Firman Allah subhanahu wa ta’ala,

 إِذۡ أَبَقَ إِلَى ٱلۡفُلۡكِ ٱلۡمَشۡحُونِ ١٤٠

“Ketika dia lari ke kapal yang penuh muatan.” (ash-Shaffat: 140)

Nabi Yunus ‘alahissalam naik ke kapal yang sudah penuh dengan penumpang dan barang. Sampai di tengah lautan, kapal tersebut mulai memperlihatkan tanda-tanda akan tenggelam. Saat itu hanya ada dua pilihan, mereka tetap bersama-sama di atas kapal tapi tenggelam semua, atau satu per satu dilemparkan ke laut sekadar meringankan muatan kapal dan menyelamatkan yang lain. Akhirnya diputuskan untuk memilih yang kedua. Mulailah diundi siapa yang akan dilemparkan ke laut. Termasuk dalam undian itu adalah Nabi Yunus ‘alahissalam. Allah subhanahu wa ta’ala mengatakan,

فَسَاهَمَ فَكَانَ مِنَ ٱلۡمُدۡحَضِينَ ١٤١

“Lalu dia termasuk orang-orang yang kalah.” (ash-Shaffat: 141)

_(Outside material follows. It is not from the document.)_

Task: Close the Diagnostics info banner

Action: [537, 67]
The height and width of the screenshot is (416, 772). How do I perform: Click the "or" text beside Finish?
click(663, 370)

Yakni, Nabi Yunus ‘alahissalam kalah dalam undian tersebut. Mereka pun melemparnya ke laut dan kemudian ditelan bulat-bulat oleh seekor ikan dari dalam laut. Di dalam kegelapan perut ikan itu, beliau berdoa,

لَّآ إِلَٰهَ إِلَّآ أَنتَ سُبۡحَٰنَكَ إِنِّي كُنتُ مِنَ ٱلظَّٰلِمِينَ ٨٧

“Tidak ada Ilah melainkan Engkau. Mahasuci Engkau, sesungguhnya aku termasuk orang-orang yang zalim.” (al-Anbiya: 87)

Kemudian Allah subhanahu wa ta’ala memerintahkan ikan tersebut melemparkannya ke tanah yang tandus. Nabi Yunus ‘alahissalam keluar dari perut ikan seperti anak burung yang keluar dari sebutir telur, betul-betul dalam keadaan sangat lemah. Allah subhanahu wa ta’ala mengasihani beliau dengan menumbuhkan untuknya sebuah pohon dari jenis labu, dan menaunginya hingga menjadi kuat.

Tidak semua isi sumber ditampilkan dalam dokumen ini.